The existence of rampant prosecutorial misconduct in the Department of Justice case against Alaska Senator Ted Stevens was crystal clear before the jury convicted him in late October 2008 on seven counts of false statements in relation to an ethics investigation of gifts he received while in office. The trial judge, Emmet Sullivan of the District of Columbia District Court, could well have dismissed the case before it ever went to the jury for verdict but, as federal courts of all varieties are wont to do, he gave the DOJ the benefit of the doubt. It, as is all too often the case these days, proved to be a bridge too far for the ethically challenged DOJ.
Within a week of the ill be gotten verdict obtained by the DOJ in the criminal case, Ted Stevens had lost his reelection bid, after serving in the Senate for 40 years (the longest term in history). Before Stevens was sentenced, an FBI agent by the name of Chad Joy filed a whistleblower affidavit alleging even deeper and additional prosecutorial misconduct, and, based on the totality of the misconduct, Judge Emmet Sullivan, on April 7, 2009, upon request by newly sworn in Attorney General Eric Holder, dismissed with prejudice all charges and convictions against Ted Stevens.
But Emmet Sullivan did not stop with mere dismissal, he set out to leave a mark for the outrageous unethical conduct that had stained his courtroom and the prosecution of a sitting United States Senator:
Judge Emmet G. Sullivan, speaking in a slow and deliberate manner that failed to conceal his anger, said that in 25 years on the bench, he had “never seen mishandling and misconduct like what I have seen” by the Justice Department prosecutors who tried the Stevens case.
Judge Sullivan’s lacerating 14-minute speech, focusing on disclosures that prosecutors had improperly withheld evidence in the case, virtually guaranteed reverberations beyond the morning’s dismissal of the verdict that helped end Mr. Stevens’s Senate career.
The judge, who was named to the Federal District Court here by President Bill Clinton, delivered a broad warning about what he said was a “troubling tendency” he had observed among prosecutors to stretch the boundaries of ethics restrictions and conceal evidence to win cases. He named Henry F. Schuelke 3rd, a prominent Washington lawyer, to investigate six career Justice Department prosecutors, including the chief and deputy chief of the Public Integrity Section, an elite unit charged with dealing with official corruption, to see if they should face criminal charges.
On August 9, 2010, Ted Stevens died in a small plane crash in Alaska, never having seen the results of Henry Schuelke’s special prosecutor investigation into the misconduct during the Stevens criminal case. And lo, all these years later, we finally sit on the cusp of seeing the full Schuelke report in all its gory glory.
On November 21, 2011, Judge Sullivan issued a scathing order in relation to his receipt of Henry Schuelke’s full report, and how it would be reviewed and scheduled for release to the public.
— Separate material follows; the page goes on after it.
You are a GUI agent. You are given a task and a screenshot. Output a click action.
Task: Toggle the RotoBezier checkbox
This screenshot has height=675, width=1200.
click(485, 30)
Actually, scathing is a bit of an understatement. The order makes clear not only is Schuelke’s report far beyond damning, but Judge Sullivan’s level of anger at the misconduct of the DOJ has only grown over time and with continued DOJ obstinate duplicity. The November 21, 2011 order is only 12 pages, and is a must read.
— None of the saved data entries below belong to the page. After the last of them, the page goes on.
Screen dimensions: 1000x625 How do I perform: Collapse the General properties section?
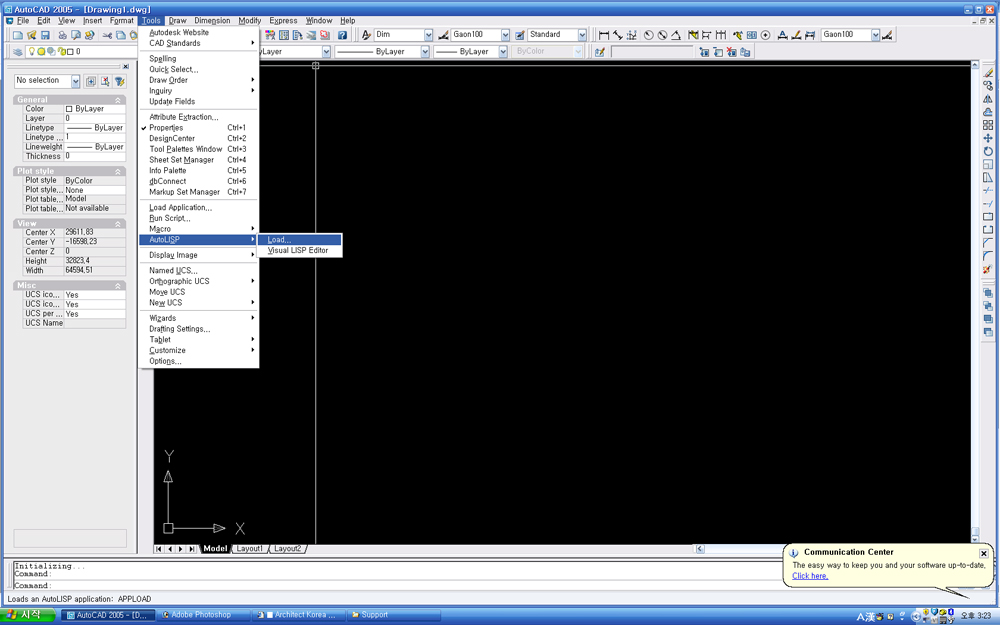click(118, 100)
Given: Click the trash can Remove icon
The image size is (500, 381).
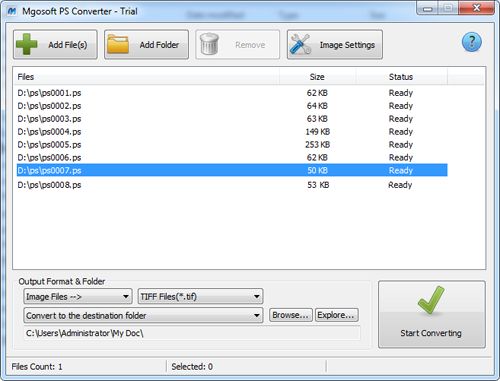Looking at the screenshot, I should (x=209, y=44).
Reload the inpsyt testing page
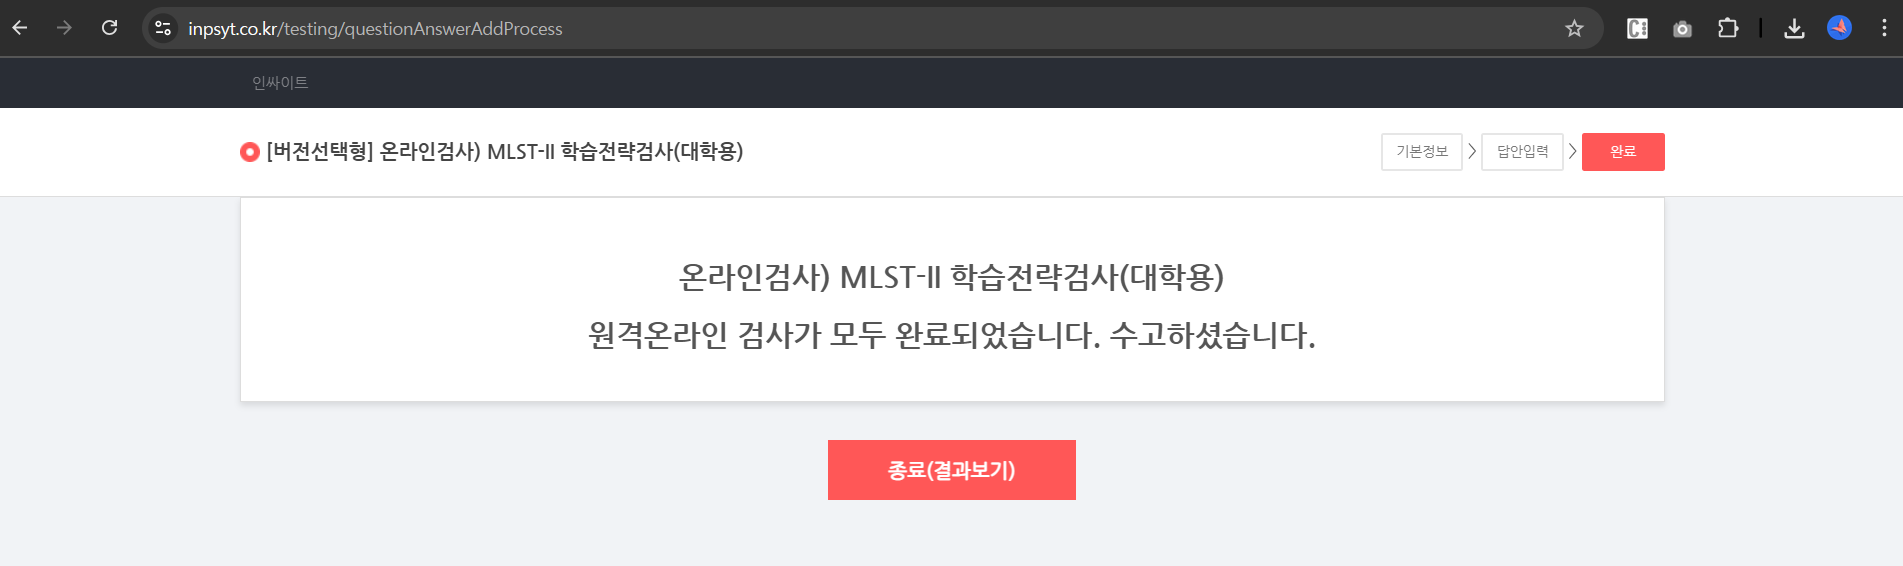The height and width of the screenshot is (566, 1903). (110, 28)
As Marcy summarized in her post on the order, not only did Schuelke find systematic intentional prosecutorial misconduct permeating the entire case, Judge Sullivan hinted criminal obstruction of justice would have been in play had such a charge been within Schuelke’s special prosecutor jurisdiction and scope (see footnote 2 of the 11/21/2011 order).
The Schuelke report is a watershed document of public importance for several reasons. First, obviously, is it details evidentiary abuses, ethical violations and obstruction of justice by the Department of Justice, the very agency charged with protecting justice for all Americans. And not just in any old run of the mill case, but against a sitting United States Senator. If the DOJ feels immune and impugn to commit this misconduct against Ted Stevens, they certainly have no compunction against the normal disadvantaged defendant.
And the DOJ does indeed feel immune and impugn because, as will be discussed below, and as any lawyer who actively practices criminal defense will confirm, this is a problem that has been growing worse at an ever increasing rate over the last 10-15 years, and especially since 9/11, which seems to have been a power up threshold for all law enforcement conduct.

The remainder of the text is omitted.